BCG: How have you found the right, trusted partners?

JW: I've been creating new work for over ten years. With Refracting Miss Julie, in particular, it's been the right people and the right material in the right room. It's not always like that. But when you look at "success stories" in our field, it's not about a singular person; it's about a team. A lead creative may get the primary accolades, but that person is always surrounded by an amazing team: even a solo show can't get staged on its own. As someone who creates new work, I feel a big responsibility to always be cultivating community: supporting the work of others, connecting people, and asking and doing favors.

BCG: What drives you most in selecting or creating a theatrical work?

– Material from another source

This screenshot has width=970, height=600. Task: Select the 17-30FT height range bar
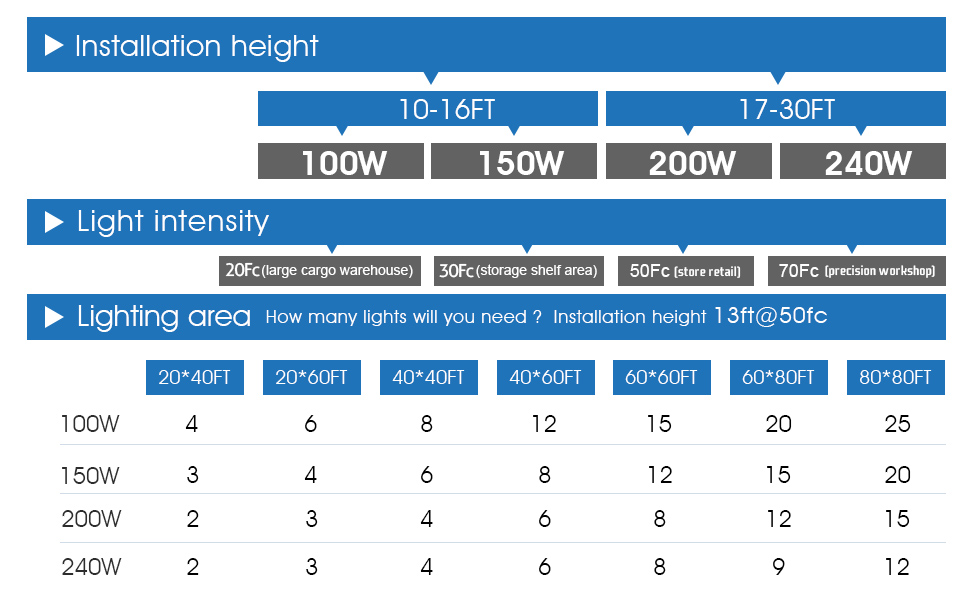[x=775, y=109]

JW: That varies. I'm intrigued by projects that present a challenge, stay in my mind and set a "high bar" for everyone on the team. I'm not drawn to work that's already spelled out and set already. I love being a director, but I never set out to be one. I love bodies and how they move in space -- whether it's a dance or staging a play. So long as I'm story-telling with bodies, I'm thrilled; and if I get to make a dance, I'm the happiest guy in the world.

BCG: How do you move projects into forums where the work gains recognition?

JW: I tend to start small, producing work and events frequently. They include doing studio showings of work-in-process, open training, staged readings, etc. These less formal but more frequent experiences can have a HUGE impact on a project's chance of gaining recognition. You have to put work out there to create opportunities to get new opportunities.

BCG: As a teacher, how would you advise students in a post-BFA/MFA class to go about building creative collaborations?

JW: Don't wait for an invitation; make it happen yourself! Know what you want to do and share your ideas; it will lead you to like-minded artists. Ask a director you want to work with to consider your idea for staging a play - or to work with you to develop a piece. Help a playwright "hear" a new draft; gather actor-friends and hold a reading. Be bold. Make a plan and follow through.

Jeremy reaffirms that, at the end of the day, it all goes back to finding a wonderful support network of people who believe in you and your vision! I'm off on a new adventure abroad where I expect to meet some wonderful new people who will open up my "community" even more. Catch you back here in a month!